When you are down on your luck, everything looks like a sign. A stray encounter, a change in the weather, a talisman: to a desperate person, they all promise a new dawn. Usually, that’s just superstition. But what if there’s more to it? What if the belief in a lucky break is enough to motivate a person to take a risk that they desperately need to take in order to change a life that’s been spiraling dangerously downward? In “Red Number 5,” the new single from California-based Americana singer-songwriter Janean Christine Mariani, the discovery of a wheat penny sets off a chain reaction in the fortunes of a beleaguered woman who absolutely deserves a good turn.
Mariani brings the story to life as she always does in her songs: with wit and warmth, impeccable detail, and wry observations on the human condition and the follies of romantic relationships.

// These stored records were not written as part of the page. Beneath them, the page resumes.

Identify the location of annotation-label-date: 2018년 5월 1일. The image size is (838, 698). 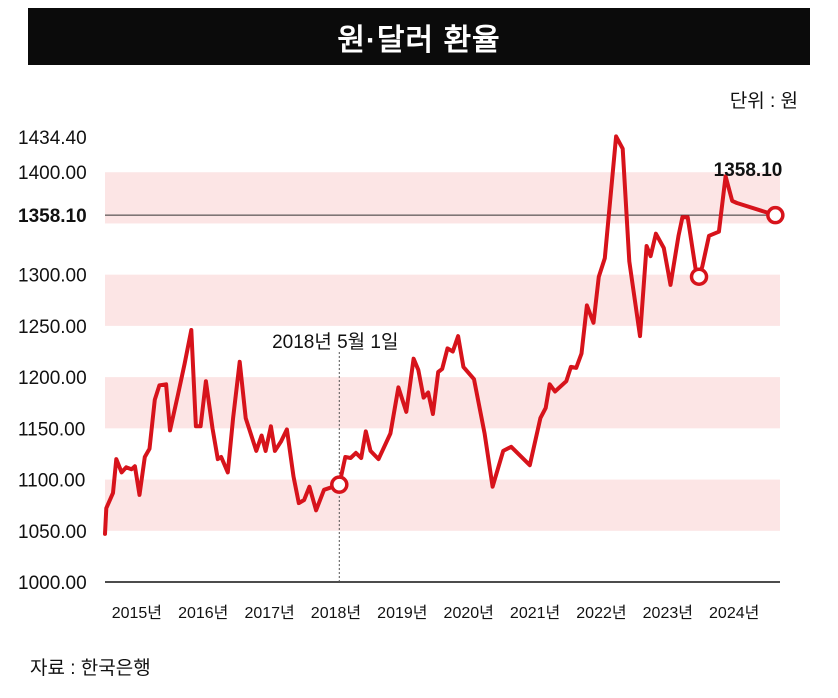
(335, 342).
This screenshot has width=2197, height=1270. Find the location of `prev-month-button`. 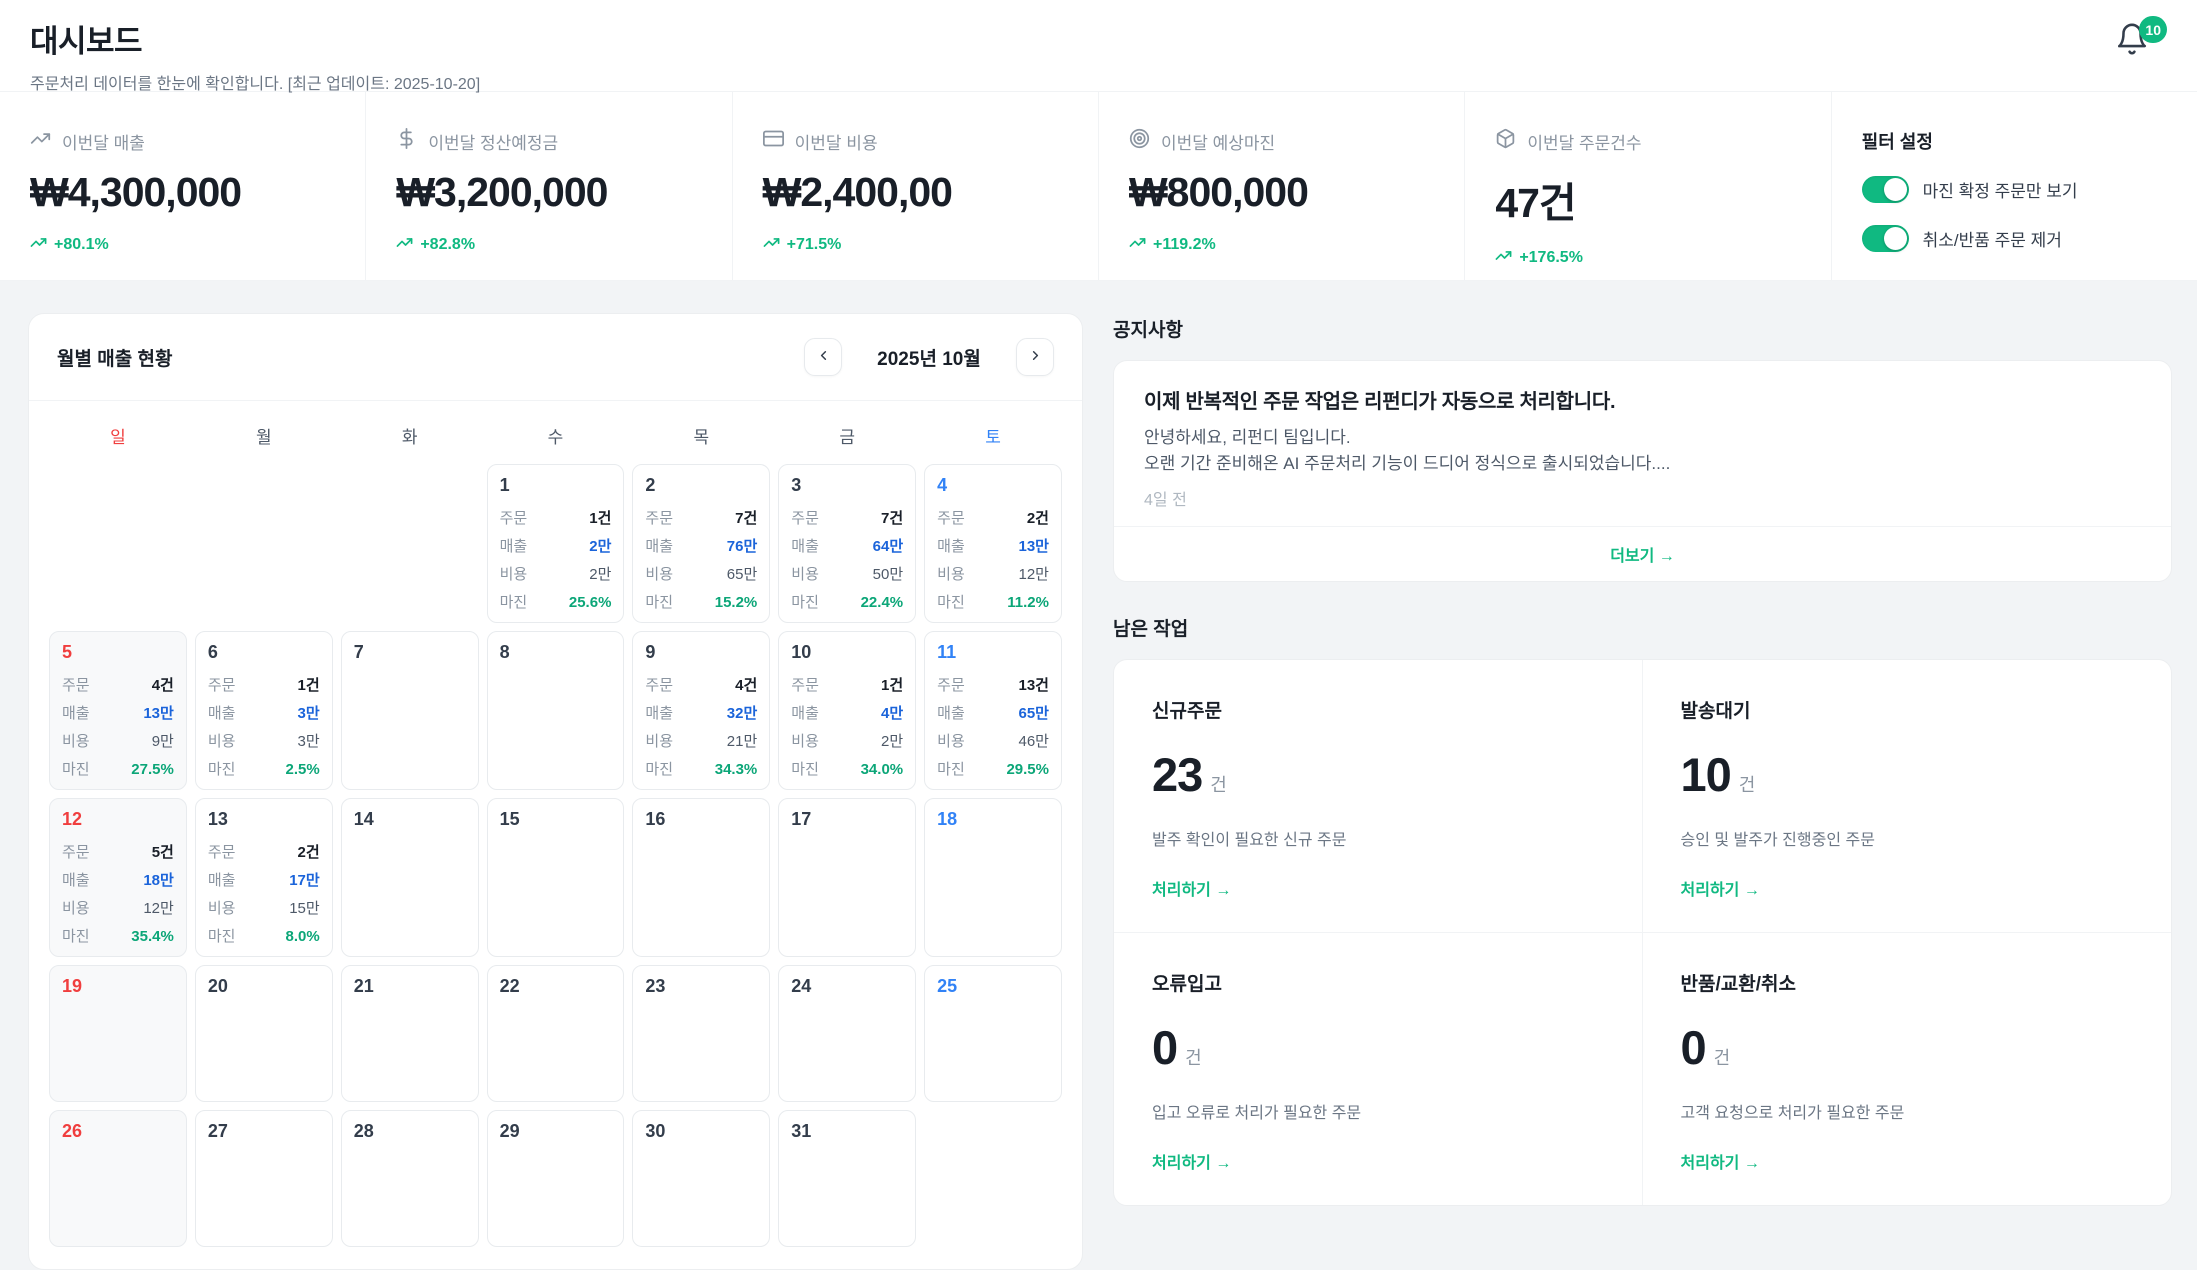

prev-month-button is located at coordinates (823, 357).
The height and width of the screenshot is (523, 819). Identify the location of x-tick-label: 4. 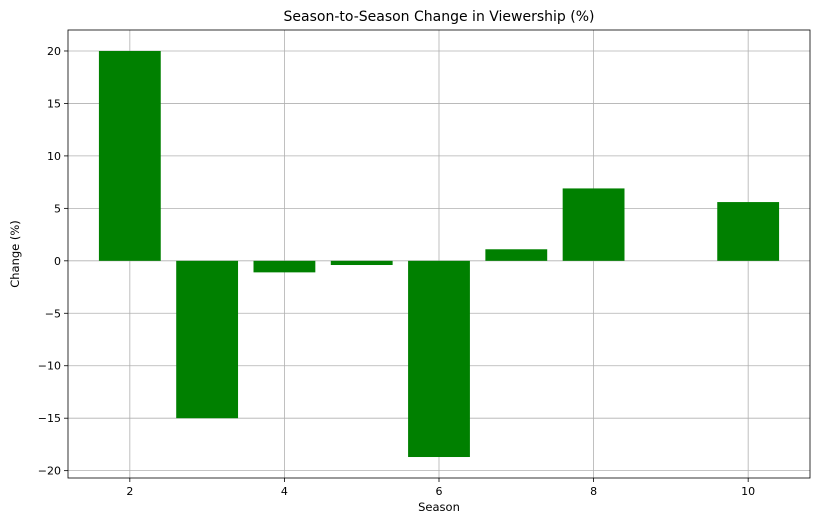
(284, 492).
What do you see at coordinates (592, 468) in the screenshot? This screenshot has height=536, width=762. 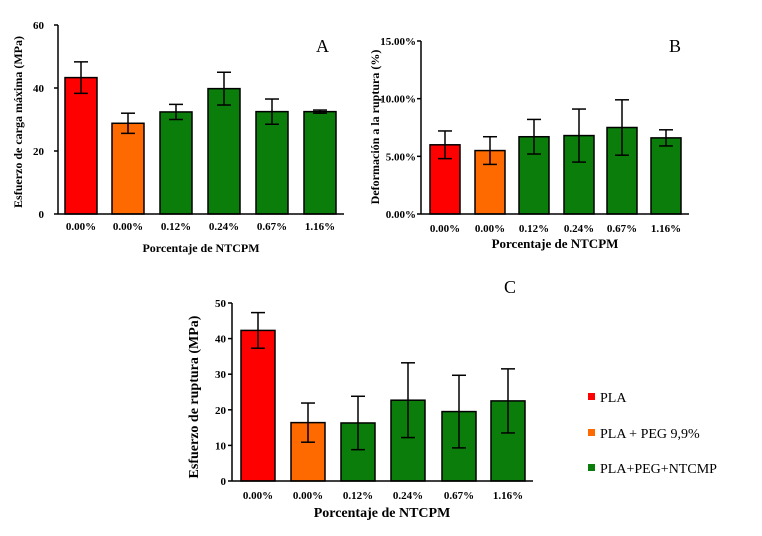 I see `legend-swatch-ntc` at bounding box center [592, 468].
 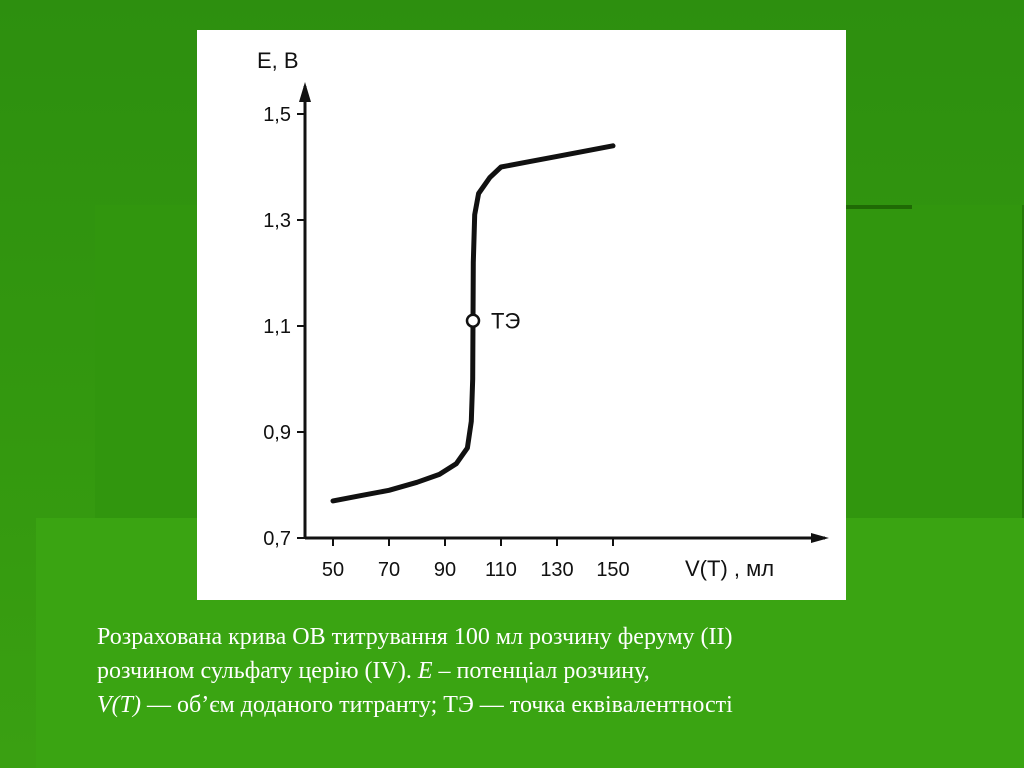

She sings “Red Number 5” with the insight and depth of feeling of a person who has been there before. Launching a career in independent music is not unlike placing a long shot bet — but if you don’t have confidence in yourself, you’ll never get a chance to see where the wheel stops.
Just as she did on the 2020 re-recording of fan favorite “She Said She’s Leaving,” Mariani collaborates on “Red Number 5” with an influence and musical hero — John Reilly of Sheffield, UK pop-rock band Boy On A Dolphin. Together, they’ve fitted Mariani’s tale of heartbreak and redemption to music that’s every bit as engaging as the storytelling. Sheffield’s production is simultaneously raucous and reflective, rocking and poised, and while the emphasis is on Mariani’s nicely-wrought verse, he’s made room for a stinging guitar solo and a swell organ ride.
The video for “Red Number 5” is, technically speaking, a lyric clip, and for an artist as thoughtful about her lyrics as Janean Christine Mariani is, that’s appropriate. But there’s plenty of action here, too — long stretches of highway, footage of the places name-checked in the song, and images of the protagonist in flight from a dreary life to a better one. The clip covers territory: it starts (as does the narrative) in whiskey-drenched New Orleans, and proceeds north through the gambling halls of Tunica, Mississippi, and ends in freewheeling Memphis. It’s pure American storytelling about a predicament that’s sadly universal, and each glittering phrase feels like a promise of better things to come.